2. Berufslehre als Informatiker/in und/oder Matur/Studium

Informatikfachleute sind heute in der Schweiz bereits eine der grossen Berufsgruppen mit weit über 100'000 Berufstätigen. Es gibt darunter aber auch viele Quereinsteiger/-innen, also Leute mit einer anderen Erstausbildung, was bei einem relativ jungen und dynamisch wachsenden Fachbereich nicht erstaunt. Die Zahl der Fachleute mit einer echten Informatik-Berufsbildung beträgt erst gut 20%, wächst aber ständig.

Wer heute vor der Berufswahl oder vor der Matur steht und an Informatik interessiert ist, muss sich für eine entsprechende Ausbildung vorerst mal für einen der beiden Wege des schweizerischen Ausbildungssystems entscheiden:

  • über eine Informatik-Berufslehre (mit Berufsschule oder Berufsmaturitätsschule) oder
  • über eine Mittelschule (Gymnasium) mit Maturität und anschliessendem Informatikstudium.

A. Informatik-Berufslehre (eidg. Fähigkeitsausweis)

a) Informatikausbildung mit eidg. Fähigkeitszeugnis über eine Berufslehre

Erst seit den Neunziger Jahren möglich, aber zunehmend bei Firmen und Jugendlichen beliebt ist der Einstieg in die Informatik über eine Berufslehre. Jede Lehre umfasst praktische Arbeit in einem Lehrbetrieb sowie theoretischen Unterricht und beginnt häufig mit einem Basislehrjahr in der Berufsschule. Die 4-jährige Ausbildung schliesst mit dem eidg. Fähigkeitszeugnis Informatikerin / Informatiker ab. Leistungsfähige Lehrlinge können gleichzeitig auch die Berufsmaturitätsschule besuchen und erwerben so die Berufsmaturität, welche den prüfungsfreien Übertritt in eine Fachhochschule ermöglicht. Die Lehrstellen werden heute in den meisten Betrieben mit einer grossen Informatikabteilung angeboten. Das Lehrstellenangebot wird durch die Berufsberatungsstellen nachgeführt.

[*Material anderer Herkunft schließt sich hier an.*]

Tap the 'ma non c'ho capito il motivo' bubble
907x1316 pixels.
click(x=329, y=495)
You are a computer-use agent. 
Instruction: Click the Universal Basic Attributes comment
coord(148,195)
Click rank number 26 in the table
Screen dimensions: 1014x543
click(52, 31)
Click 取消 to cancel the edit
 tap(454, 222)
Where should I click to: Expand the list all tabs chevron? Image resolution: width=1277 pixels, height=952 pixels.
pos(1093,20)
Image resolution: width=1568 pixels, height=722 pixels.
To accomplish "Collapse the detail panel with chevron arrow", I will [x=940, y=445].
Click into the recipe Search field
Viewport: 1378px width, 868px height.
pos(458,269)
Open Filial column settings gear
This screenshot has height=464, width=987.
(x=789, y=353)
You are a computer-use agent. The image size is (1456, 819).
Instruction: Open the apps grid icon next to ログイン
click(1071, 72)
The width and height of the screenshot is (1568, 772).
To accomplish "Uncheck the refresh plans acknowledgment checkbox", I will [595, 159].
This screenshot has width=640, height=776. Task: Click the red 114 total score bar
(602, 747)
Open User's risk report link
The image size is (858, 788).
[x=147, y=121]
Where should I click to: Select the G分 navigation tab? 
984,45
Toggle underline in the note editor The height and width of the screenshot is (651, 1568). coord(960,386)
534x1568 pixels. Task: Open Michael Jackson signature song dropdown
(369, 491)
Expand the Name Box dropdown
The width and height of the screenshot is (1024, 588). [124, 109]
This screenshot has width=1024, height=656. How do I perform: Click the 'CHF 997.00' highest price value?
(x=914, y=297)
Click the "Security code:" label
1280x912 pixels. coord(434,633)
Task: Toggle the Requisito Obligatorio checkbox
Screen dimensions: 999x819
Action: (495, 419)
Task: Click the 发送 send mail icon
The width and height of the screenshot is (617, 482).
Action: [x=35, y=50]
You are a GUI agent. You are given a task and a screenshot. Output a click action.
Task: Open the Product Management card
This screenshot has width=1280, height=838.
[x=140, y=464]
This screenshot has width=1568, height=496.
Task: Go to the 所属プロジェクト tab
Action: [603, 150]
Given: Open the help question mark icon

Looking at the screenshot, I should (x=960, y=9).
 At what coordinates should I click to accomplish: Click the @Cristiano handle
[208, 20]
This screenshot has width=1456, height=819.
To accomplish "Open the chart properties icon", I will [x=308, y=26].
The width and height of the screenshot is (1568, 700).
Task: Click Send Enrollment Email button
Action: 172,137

Die Informatikausbildung in der Berufslehre orientiert sich am Modul-Lehrplan von I-CH und ist ab August 2005 in allen Kantonen über die neue Bildungsverordnung (BIVO) Informatik geregelt. Innerhalb der Informatik-Berufslehre sind Schwerpunktbildungen möglich (bisher Richtung genannt):

  • Support
  • Systemtechnik
  • Applikationsentwicklung
  • Generalist (in Kantonen mit kleiner Lehrlingszahl in Einheitsklassen).

Wer die Abschlussprüfung der Berufslehre besteht, erhält das eidg. Fähigkeitszeugnis und kann anschliessend

  • direkt ins Berufsleben einsteigen und allenfalls später weitere Ausbildungphasen anhängen, namentlich in Richtung höhere Fachprüfungen, oder
  • das Studium an einer Fachhochschule aufnehmen, was das Bestehen einer Aufnahmeprüfung oder eine Berufsmatur voraussetzt, oder
  • das Studium an einer höheren Fachschule aufnehmen.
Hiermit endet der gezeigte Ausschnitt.